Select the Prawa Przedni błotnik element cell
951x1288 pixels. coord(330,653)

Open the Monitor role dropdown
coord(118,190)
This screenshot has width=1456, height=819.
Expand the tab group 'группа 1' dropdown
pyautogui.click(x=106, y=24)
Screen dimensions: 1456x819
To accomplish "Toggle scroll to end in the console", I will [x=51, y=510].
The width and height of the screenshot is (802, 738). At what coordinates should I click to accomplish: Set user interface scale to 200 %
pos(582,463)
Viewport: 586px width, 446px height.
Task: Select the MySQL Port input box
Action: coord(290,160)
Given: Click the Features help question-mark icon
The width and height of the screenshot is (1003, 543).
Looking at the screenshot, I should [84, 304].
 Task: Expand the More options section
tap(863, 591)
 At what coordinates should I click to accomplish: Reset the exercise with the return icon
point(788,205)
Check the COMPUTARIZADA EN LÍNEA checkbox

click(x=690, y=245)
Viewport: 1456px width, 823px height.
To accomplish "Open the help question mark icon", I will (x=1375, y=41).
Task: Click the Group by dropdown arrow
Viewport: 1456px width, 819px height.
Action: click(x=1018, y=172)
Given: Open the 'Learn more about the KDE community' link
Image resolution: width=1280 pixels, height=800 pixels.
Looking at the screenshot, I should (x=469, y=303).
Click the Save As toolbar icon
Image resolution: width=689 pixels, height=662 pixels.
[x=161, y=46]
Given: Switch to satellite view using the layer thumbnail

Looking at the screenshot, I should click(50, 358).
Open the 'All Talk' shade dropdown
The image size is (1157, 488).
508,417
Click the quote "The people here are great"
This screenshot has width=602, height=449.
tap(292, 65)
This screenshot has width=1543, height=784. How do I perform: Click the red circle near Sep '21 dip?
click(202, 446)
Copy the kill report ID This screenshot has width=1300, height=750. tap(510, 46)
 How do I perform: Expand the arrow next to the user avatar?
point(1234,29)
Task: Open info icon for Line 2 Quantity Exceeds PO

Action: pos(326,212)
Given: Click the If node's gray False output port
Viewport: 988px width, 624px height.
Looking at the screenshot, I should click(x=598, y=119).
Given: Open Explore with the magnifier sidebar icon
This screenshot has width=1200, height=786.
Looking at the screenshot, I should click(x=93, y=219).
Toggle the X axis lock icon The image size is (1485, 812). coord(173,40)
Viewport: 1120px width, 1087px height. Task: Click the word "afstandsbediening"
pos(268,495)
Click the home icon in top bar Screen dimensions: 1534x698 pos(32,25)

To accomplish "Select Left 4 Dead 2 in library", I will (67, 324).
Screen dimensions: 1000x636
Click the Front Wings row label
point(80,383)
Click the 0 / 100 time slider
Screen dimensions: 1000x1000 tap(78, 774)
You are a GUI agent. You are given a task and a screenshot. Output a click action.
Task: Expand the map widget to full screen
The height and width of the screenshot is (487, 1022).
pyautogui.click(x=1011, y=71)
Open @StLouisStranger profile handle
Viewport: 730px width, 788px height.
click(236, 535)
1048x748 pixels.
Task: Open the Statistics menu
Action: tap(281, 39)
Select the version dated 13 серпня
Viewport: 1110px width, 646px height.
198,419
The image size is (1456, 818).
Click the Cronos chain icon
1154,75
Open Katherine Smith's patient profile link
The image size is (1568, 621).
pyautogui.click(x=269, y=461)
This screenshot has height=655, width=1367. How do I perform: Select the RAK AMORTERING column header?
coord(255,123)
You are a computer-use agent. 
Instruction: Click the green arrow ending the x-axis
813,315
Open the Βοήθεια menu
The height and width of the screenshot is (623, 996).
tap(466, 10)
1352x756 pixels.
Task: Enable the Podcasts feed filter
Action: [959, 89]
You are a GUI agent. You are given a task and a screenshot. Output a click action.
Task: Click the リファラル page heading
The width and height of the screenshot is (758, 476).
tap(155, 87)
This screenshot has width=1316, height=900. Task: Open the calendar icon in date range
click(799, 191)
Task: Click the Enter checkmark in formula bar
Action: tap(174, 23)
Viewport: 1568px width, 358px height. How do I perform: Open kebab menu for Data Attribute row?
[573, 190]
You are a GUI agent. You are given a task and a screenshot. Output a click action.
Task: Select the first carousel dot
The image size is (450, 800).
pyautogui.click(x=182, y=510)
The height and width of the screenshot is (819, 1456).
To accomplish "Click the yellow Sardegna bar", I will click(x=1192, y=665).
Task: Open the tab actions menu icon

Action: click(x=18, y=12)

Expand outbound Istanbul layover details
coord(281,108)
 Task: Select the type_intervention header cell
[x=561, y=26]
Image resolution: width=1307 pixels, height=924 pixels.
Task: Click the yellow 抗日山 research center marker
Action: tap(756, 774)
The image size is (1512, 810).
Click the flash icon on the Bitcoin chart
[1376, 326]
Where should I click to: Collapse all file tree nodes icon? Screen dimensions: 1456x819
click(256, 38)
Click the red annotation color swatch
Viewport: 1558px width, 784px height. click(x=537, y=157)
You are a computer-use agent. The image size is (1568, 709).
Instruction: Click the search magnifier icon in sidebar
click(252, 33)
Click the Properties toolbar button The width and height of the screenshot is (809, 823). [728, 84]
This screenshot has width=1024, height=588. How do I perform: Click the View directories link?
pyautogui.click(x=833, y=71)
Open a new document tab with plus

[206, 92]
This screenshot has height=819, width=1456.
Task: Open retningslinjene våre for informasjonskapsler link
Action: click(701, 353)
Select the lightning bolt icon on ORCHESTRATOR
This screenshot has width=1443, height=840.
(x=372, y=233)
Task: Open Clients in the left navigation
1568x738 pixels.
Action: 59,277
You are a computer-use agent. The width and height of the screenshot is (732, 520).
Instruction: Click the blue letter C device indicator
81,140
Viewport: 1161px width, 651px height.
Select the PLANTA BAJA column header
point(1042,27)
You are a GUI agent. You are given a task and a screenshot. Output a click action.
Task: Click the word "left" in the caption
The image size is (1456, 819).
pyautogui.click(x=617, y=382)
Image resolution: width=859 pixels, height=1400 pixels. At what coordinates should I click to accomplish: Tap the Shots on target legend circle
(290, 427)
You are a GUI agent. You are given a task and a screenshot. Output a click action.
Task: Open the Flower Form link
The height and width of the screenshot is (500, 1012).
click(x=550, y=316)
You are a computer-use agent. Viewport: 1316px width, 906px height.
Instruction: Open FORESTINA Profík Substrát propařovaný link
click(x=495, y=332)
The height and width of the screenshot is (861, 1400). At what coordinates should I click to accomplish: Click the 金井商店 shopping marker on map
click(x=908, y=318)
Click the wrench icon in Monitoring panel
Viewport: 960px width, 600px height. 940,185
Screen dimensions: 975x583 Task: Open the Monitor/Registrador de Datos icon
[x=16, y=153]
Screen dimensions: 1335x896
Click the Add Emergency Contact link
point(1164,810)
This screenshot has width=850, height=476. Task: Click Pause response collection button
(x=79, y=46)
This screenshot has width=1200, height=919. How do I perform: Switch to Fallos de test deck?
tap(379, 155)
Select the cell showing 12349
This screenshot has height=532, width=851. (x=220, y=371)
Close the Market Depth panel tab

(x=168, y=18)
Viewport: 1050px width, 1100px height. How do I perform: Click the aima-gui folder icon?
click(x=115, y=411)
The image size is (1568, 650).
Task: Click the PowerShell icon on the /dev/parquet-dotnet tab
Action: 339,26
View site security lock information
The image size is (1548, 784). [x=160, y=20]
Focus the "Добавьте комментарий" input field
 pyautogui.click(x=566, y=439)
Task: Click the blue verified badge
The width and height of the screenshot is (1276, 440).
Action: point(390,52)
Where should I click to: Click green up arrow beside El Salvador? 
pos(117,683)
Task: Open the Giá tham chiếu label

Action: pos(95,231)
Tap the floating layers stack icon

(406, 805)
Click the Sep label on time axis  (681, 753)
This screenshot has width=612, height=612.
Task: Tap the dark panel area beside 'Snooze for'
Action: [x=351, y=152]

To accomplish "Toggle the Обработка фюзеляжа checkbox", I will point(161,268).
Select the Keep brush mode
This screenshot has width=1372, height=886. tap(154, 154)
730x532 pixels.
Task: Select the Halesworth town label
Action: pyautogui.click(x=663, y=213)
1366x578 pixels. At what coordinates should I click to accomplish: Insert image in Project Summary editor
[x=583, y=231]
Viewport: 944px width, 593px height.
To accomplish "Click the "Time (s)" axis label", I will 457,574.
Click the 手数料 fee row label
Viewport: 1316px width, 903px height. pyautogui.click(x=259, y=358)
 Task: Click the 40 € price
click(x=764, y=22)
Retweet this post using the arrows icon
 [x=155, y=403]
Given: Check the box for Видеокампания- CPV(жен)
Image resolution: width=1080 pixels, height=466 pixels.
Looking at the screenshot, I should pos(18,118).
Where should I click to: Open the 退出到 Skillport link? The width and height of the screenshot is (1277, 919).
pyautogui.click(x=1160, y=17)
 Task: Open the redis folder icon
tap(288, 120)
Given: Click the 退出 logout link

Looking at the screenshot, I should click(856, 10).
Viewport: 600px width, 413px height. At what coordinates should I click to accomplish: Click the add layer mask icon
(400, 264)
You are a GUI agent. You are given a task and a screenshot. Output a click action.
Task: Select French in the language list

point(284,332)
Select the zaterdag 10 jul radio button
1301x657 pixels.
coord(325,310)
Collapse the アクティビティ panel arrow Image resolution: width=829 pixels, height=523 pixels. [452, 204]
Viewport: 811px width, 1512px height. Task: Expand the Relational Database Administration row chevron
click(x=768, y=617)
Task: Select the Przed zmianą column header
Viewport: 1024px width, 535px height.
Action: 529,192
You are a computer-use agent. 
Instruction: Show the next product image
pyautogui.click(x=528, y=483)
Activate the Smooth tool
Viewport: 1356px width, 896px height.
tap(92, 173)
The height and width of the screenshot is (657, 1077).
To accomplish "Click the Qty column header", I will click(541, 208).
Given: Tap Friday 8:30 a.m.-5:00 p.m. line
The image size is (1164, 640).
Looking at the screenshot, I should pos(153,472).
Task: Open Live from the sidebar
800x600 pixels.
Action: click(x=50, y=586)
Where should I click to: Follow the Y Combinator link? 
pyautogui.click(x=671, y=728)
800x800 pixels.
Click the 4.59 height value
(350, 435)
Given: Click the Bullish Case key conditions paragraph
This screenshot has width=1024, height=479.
.....
- Task description
Copy out the lines above exactly as they appear, everything from the line containing "You are a computer-use agent. The width" down to the line containing "(x=168, y=18)".

- Answer for the task
You are a computer-use agent. The width and height of the screenshot is (732, 520).
Instruction: Click the blue letter C device indicator
81,140
Viewport: 1161px width, 651px height.
Select the PLANTA BAJA column header
point(1042,27)
You are a GUI agent. You are given a task and a screenshot. Output a click action.
Task: Click the word "left" in the caption
The image size is (1456, 819).
pyautogui.click(x=617, y=382)
Image resolution: width=859 pixels, height=1400 pixels. At what coordinates should I click to accomplish: Tap the Shots on target legend circle
(290, 427)
You are a GUI agent. You are given a task and a screenshot. Output a click action.
Task: Open the Flower Form link
The height and width of the screenshot is (500, 1012).
click(x=550, y=316)
You are a computer-use agent. Viewport: 1316px width, 906px height.
Instruction: Open FORESTINA Profík Substrát propařovaný link
click(x=495, y=332)
The height and width of the screenshot is (861, 1400). At what coordinates should I click to accomplish: Click the 金井商店 shopping marker on map
click(x=908, y=318)
Click the wrench icon in Monitoring panel
Viewport: 960px width, 600px height. 940,185
Screen dimensions: 975x583 Task: Open the Monitor/Registrador de Datos icon
[x=16, y=153]
Screen dimensions: 1335x896
Click the Add Emergency Contact link
point(1164,810)
This screenshot has width=850, height=476. Task: Click Pause response collection button
(x=79, y=46)
This screenshot has width=1200, height=919. How do I perform: Switch to Fallos de test deck?
tap(379, 155)
Select the cell showing 12349
This screenshot has height=532, width=851. (x=220, y=371)
Close the Market Depth panel tab

(x=168, y=18)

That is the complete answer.